Inorganic mercury acute poisoning can lead to lung damage, while chronic poisoning can cause neurological and psychological disorders, such as restlessness, tremor, changes in personality, anxiety, depression, and sleep disturbance. These symptoms are reversible only when the exposure has stopped, and the same can be observed for metallic mercury which causes kidney damage. Methylmercury poisoning can last from 1 month or longer even after acute poisoning, and it's main symptom is the damage of nervous system. Exposure of a higher dose of methylmercury can cause death of a person. Minamata disease was recorded due to dietary exposure of fish contaminated by methylmercury. The contamination of methylmercury in fish occurred due to the discharge of mercury in the water bodies. In the early 1970s, a similar incidence was occurred in Iran, which caused the death of around 10,000 people due to the consumption of baked bread which was prepared from mercury-contaminated grains.
Lead is also get accumulated in liver and kidney of aquatic animals; consuming this lead-rich diet can cause an unacceptably high level of lead in the human body. Lead contamination in food also occur through food containers like ceramic vessels with lead glaze, storage in lead-soldered cans and leaded crystal glass. Headache, irritation, and abdominal pain are some of the acute symptoms of lead exposure. Sleeplessness and restlessness are some mental disorders which are caused by lead encephalopathy, and children may also suffer from concentration loss, learning difficulties, and behavioural disturbances. Acute confusion, psychosis, and reduced consciousness are observed in adults who may suffer from lead encephalopathy. Lead is classified as a ‘possible human carcinogen’ by International Agency for Research on Cancer (IARC), in 1987. The upper limit for blood lead for adults is 10 μg/dl (10 μg/100 g) and for children, 5 μg/dl has been set by the Centers for Disease Control and Prevention (USA) (ACCLPP 2012; CFR USA 2005). The evidences from previous studies has revealed that lead poisoned people may suffer from lung cancer, stomach cancer, and gliomas (Steenland and Boffetta 2000). In the most developed nation, over 540,000 people have died due to the exposure of lead in the year 2016 (Lead poisoning and health 2016).

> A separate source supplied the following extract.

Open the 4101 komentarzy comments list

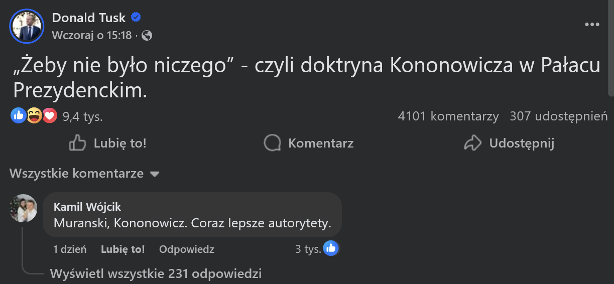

Acute toxicity of inorganic arsenic intake in large amount can cause gastrointestinal symptoms and disturbances in the cardiovascular system and central nervous systems and may lead to the death of an individual. Arsenic encephalopathy, bone marrow depression, polyneuropathy, haemolysis, hepatomegaly, and melanosis are also observed due to arsenic poisoning. Black foot disease in Taiwan is caused by drinking water contaminated by arsenic which damages the lower limbs resulting in progressive gangrene. A report from WHO on arsenic exposure via drinking water suggests that it may cause cancer in the lungs, kidney, bladder, and skin as well as precancerous lesions in the skin (WHO 2001).
Hence, these heavy metals have the potential to cause disease, cancer, or even death of the person if exposed of heavy metals through diet, inhalation, and/or dermal exposure. The exposure to heavy metals and its toxicity to human beings is one of the major issues for regulatory bodies, organization, and government bodies. The chemical toxic agency should provide ways by which such exposure can be minimized and also provide appropriate tools and techniques to reduce the level of heavy metals in the environment and prevent these metals from reaching it into the human, animals, and the environment in the future.
2.5.1 Carcinogenic Risk Due to Heavy Metals
A recent study that was carried in Palestine by Al-Khatib et al. (2019) predicted that the local residents especially children might have a higher chance of developing cancer due to the presence of Mg, Ba, Fe, Sr, K, Na, and Mg, and their values were greater than the standard limits, i.e. >10−6. High level of groundwater contamination near the industrial waste site and municipal solid waste dump site due to poor management was reported in Chandigarh, India (Ravindra and Mor 2019). This study revealed that deeper aquifer was less contaminated than the shallow aquifers. The shallow aquifers are generally used for drinking and irrigation purposes which might directly or indirectly exposed human beings to those of the heavy metals.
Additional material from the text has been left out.